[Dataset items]

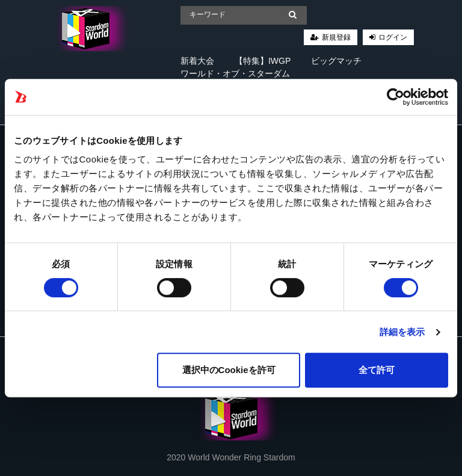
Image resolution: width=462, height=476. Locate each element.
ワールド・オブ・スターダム (235, 73)
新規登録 (336, 37)
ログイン (393, 37)
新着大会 (197, 61)
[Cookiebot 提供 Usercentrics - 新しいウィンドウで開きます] (395, 97)
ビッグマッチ (336, 61)
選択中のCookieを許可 (229, 369)
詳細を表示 (402, 332)
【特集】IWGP (262, 61)
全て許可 (377, 369)
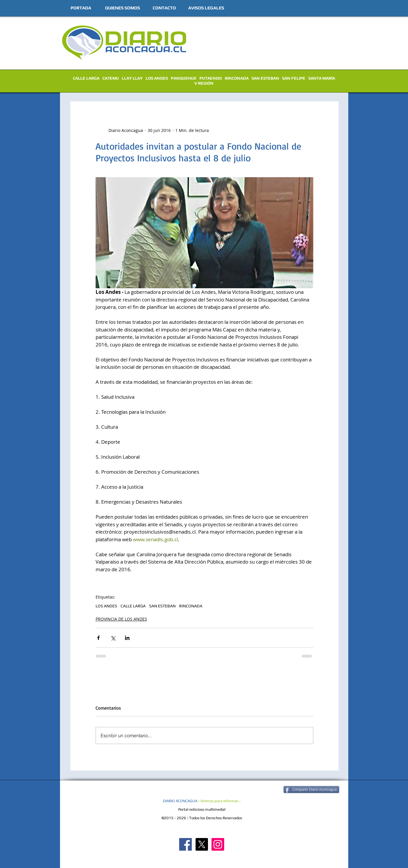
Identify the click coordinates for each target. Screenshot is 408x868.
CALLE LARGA (86, 78)
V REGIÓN (204, 83)
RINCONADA (237, 78)
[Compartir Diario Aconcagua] (311, 789)
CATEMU (111, 78)
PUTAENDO (210, 78)
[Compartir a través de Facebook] (98, 638)
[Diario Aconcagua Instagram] (218, 844)
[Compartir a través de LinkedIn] (127, 638)
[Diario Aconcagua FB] (185, 844)
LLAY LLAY (132, 78)
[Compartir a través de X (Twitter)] (113, 638)
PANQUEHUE (184, 78)
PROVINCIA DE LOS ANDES (121, 619)
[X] (202, 844)
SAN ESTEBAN (265, 78)
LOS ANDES (157, 78)
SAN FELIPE (294, 78)
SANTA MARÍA (322, 78)
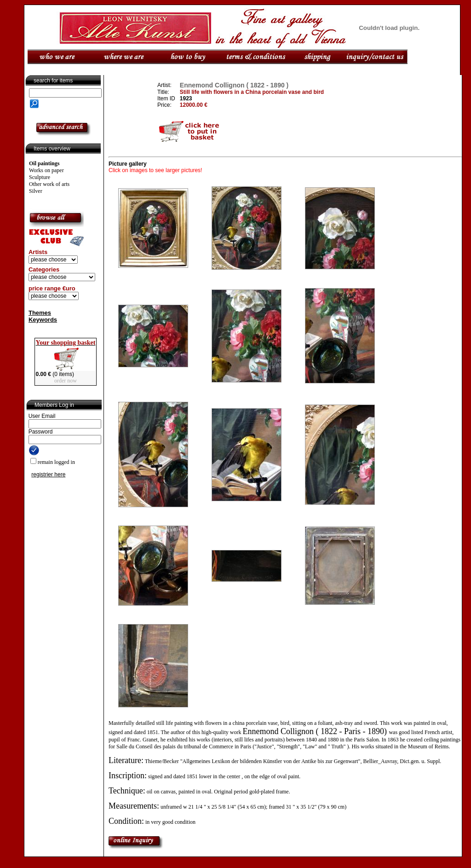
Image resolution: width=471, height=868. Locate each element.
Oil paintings (44, 163)
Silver (35, 191)
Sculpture (40, 177)
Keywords (43, 319)
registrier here (48, 475)
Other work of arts (49, 184)
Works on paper (46, 170)
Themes (40, 312)
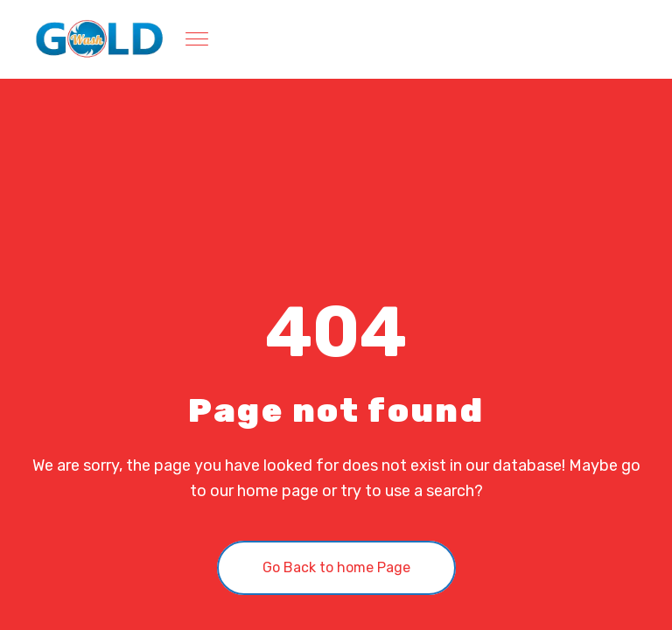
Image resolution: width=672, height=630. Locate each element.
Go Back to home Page (336, 567)
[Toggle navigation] (199, 39)
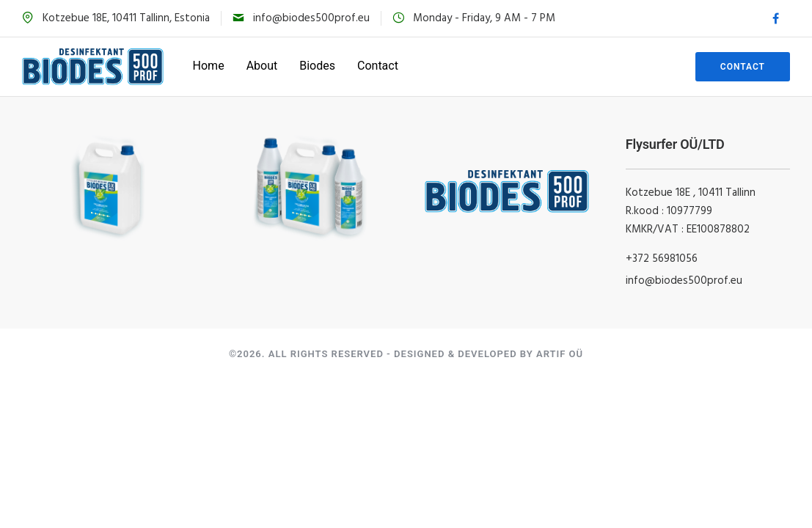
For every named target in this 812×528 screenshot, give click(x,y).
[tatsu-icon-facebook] (775, 18)
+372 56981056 (662, 259)
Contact (378, 65)
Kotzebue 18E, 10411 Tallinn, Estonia (126, 18)
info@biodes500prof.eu (311, 18)
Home (208, 65)
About (262, 65)
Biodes (317, 65)
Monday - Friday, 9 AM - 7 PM (484, 18)
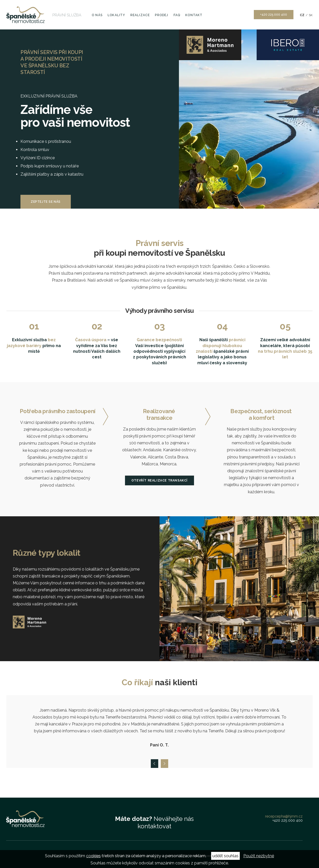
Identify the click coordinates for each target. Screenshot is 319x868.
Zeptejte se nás (45, 202)
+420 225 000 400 (274, 14)
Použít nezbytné (258, 856)
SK (311, 15)
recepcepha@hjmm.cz (284, 816)
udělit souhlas (225, 856)
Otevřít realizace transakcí (160, 480)
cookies (93, 856)
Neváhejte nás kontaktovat (154, 823)
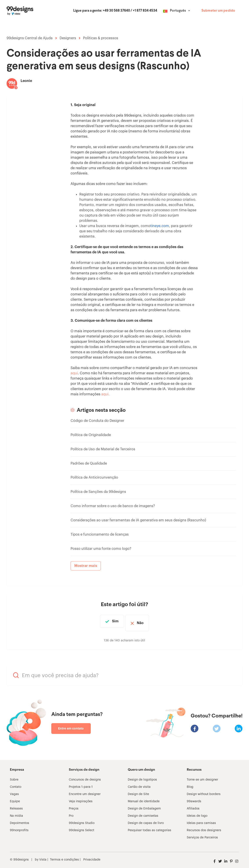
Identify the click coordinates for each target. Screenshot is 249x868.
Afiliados (193, 805)
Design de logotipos (142, 776)
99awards (194, 798)
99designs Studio (82, 819)
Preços (73, 805)
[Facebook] (194, 725)
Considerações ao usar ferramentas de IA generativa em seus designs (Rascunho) (138, 520)
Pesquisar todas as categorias (149, 827)
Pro (71, 812)
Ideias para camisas (201, 819)
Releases (16, 805)
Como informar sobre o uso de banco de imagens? (113, 506)
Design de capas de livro (146, 819)
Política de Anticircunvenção (94, 477)
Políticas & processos (101, 38)
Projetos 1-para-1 (81, 783)
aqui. (105, 394)
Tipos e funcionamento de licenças (99, 534)
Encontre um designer (85, 790)
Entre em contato (71, 725)
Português (178, 11)
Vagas (14, 790)
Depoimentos (20, 819)
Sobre (14, 776)
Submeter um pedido (218, 11)
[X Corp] (217, 725)
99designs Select (82, 827)
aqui (74, 373)
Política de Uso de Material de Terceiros (103, 449)
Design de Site (138, 790)
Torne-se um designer (202, 776)
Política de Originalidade (91, 435)
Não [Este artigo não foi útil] (145, 621)
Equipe (15, 798)
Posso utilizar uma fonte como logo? (101, 549)
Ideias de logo (197, 812)
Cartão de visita (139, 783)
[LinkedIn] (239, 725)
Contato (15, 783)
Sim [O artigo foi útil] (111, 621)
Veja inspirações (81, 798)
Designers (68, 38)
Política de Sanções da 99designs (98, 492)
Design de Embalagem (144, 805)
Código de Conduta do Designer (97, 421)
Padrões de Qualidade (89, 463)
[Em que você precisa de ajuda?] (124, 672)
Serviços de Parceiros (202, 834)
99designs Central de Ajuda (30, 38)
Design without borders (204, 790)
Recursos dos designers (204, 827)
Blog (190, 783)
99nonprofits (19, 827)
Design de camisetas (143, 812)
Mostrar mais (86, 566)
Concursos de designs (85, 776)
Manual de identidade (144, 798)
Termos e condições (64, 856)
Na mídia (16, 812)
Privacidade (92, 856)
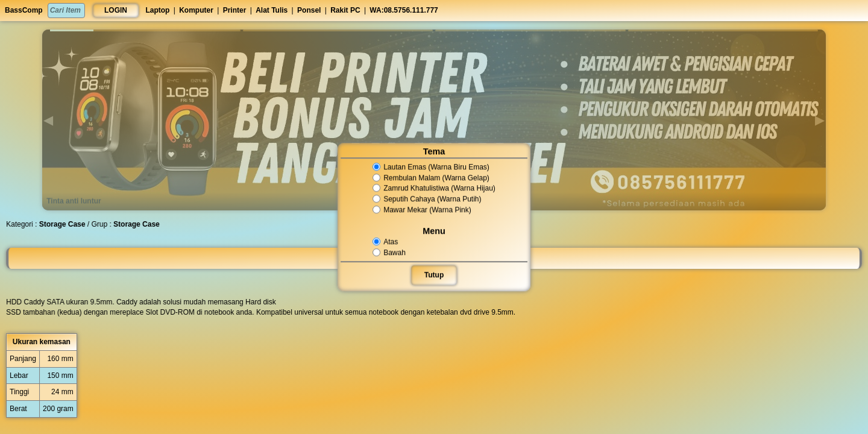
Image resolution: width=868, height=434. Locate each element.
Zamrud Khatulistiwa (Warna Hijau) (434, 189)
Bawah (390, 253)
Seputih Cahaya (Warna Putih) (427, 199)
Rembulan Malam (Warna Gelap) (431, 178)
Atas (386, 242)
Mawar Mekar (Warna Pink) (422, 210)
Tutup (434, 275)
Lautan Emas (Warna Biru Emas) (431, 167)
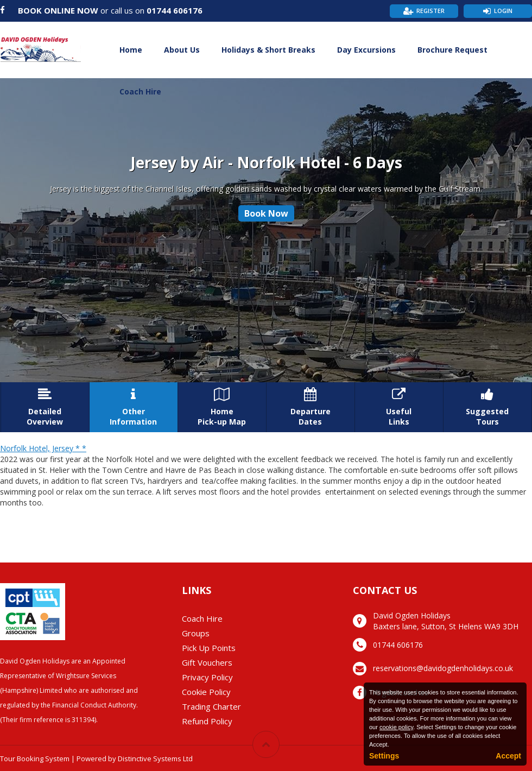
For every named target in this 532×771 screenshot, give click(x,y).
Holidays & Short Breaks (268, 49)
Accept (508, 756)
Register (430, 10)
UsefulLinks (399, 407)
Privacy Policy (207, 677)
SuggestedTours (487, 407)
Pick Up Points (208, 648)
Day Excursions (366, 49)
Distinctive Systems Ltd (155, 759)
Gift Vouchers (207, 662)
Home (131, 49)
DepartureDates (311, 407)
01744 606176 (174, 10)
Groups (195, 633)
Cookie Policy (206, 692)
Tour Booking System (35, 759)
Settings (384, 756)
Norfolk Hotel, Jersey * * (43, 448)
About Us (182, 49)
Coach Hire (140, 91)
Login (503, 10)
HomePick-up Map (222, 407)
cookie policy (396, 727)
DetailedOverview (45, 407)
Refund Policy (207, 721)
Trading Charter (211, 706)
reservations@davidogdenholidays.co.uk (443, 668)
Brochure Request (452, 49)
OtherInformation (134, 407)
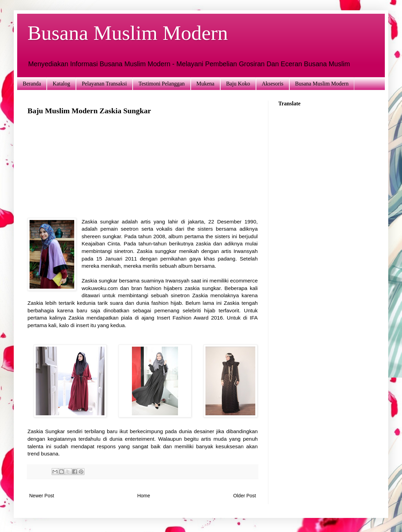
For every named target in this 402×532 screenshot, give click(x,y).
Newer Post (42, 496)
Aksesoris (272, 83)
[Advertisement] (143, 170)
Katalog (61, 83)
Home (143, 496)
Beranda (32, 83)
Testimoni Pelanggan (161, 83)
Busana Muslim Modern (127, 33)
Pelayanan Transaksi (104, 83)
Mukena (205, 83)
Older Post (245, 496)
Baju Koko (238, 83)
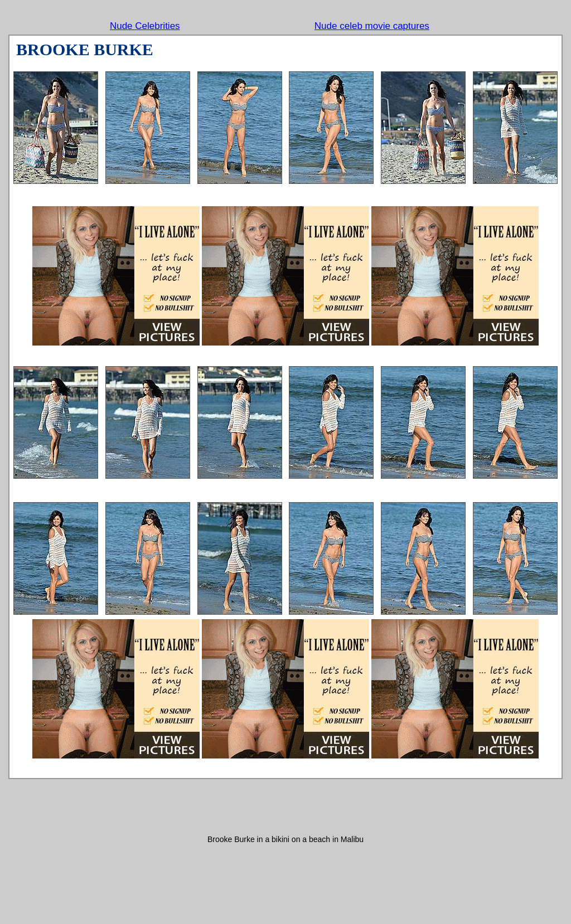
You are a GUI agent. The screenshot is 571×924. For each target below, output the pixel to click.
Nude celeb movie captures (372, 26)
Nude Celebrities (145, 26)
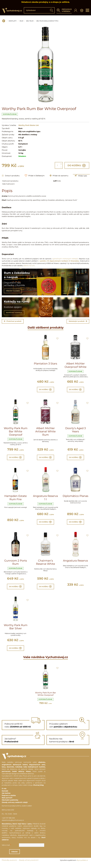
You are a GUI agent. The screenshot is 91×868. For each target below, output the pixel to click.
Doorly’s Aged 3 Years (75, 431)
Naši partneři (7, 802)
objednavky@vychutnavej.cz (13, 825)
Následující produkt (78, 321)
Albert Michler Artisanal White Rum (45, 432)
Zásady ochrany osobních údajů (14, 806)
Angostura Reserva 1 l (45, 499)
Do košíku (77, 165)
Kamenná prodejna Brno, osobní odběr (17, 810)
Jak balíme (6, 798)
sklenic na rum (29, 266)
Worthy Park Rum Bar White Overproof (15, 432)
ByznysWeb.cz (82, 865)
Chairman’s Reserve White (45, 565)
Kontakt (5, 795)
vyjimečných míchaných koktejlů (65, 258)
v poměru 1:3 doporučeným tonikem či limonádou (59, 261)
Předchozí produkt (13, 321)
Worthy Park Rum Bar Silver (15, 630)
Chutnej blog (38, 789)
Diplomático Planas (76, 498)
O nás (4, 793)
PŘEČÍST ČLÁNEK (13, 291)
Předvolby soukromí (9, 864)
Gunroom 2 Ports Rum (15, 565)
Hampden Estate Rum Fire (15, 499)
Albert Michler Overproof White (75, 365)
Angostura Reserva (75, 563)
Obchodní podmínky (10, 804)
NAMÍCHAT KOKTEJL (14, 312)
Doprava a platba (9, 800)
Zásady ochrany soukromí (29, 864)
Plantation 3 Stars (45, 364)
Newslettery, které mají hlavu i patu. (17, 828)
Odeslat (25, 856)
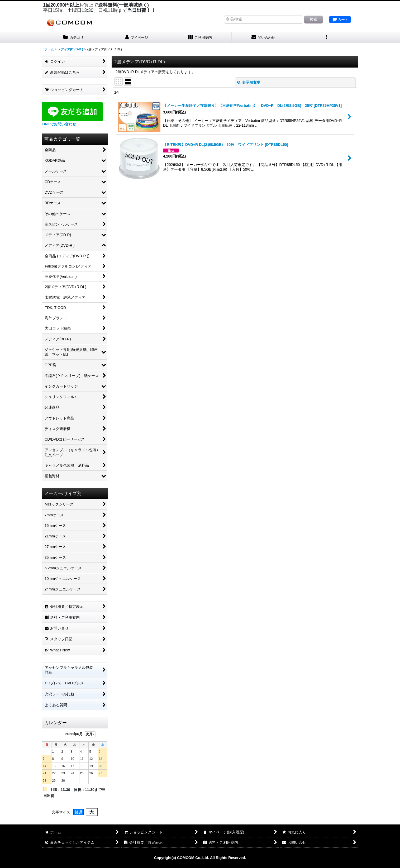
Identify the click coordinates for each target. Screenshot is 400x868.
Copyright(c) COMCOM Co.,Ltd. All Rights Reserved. (200, 858)
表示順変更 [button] (249, 82)
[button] (327, 38)
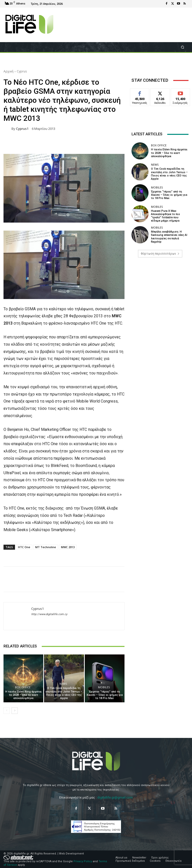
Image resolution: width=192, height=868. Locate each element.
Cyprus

— Job —
Arrange the material above as a numbered list, starting at the line that has "You are a GUI agent. The screenshot is 571×924." and ending after the line that has "Do košíku (77, 165)". Skip blank lines and leave the pictures out.

— Full solution —
1. You are a GUI agent. The screenshot is 571×924. For each target below, output the pixel to click.
2. Nude celeb movie captures (372, 26)
3. Nude Celebrities (145, 26)
4. You are a GUI agent. The screenshot is 91×868. For each target below, output the pixel to click.
5. Doorly’s Aged 3 Years (75, 431)
6. Naši partneři (7, 802)
7. objednavky@vychutnavej.cz (13, 825)
8. Následující produkt (78, 321)
9. Albert Michler Artisanal White Rum (45, 432)
10. Zásady ochrany osobních údajů (14, 806)
11. Angostura Reserva 1 l (45, 499)
12. Do košíku (77, 165)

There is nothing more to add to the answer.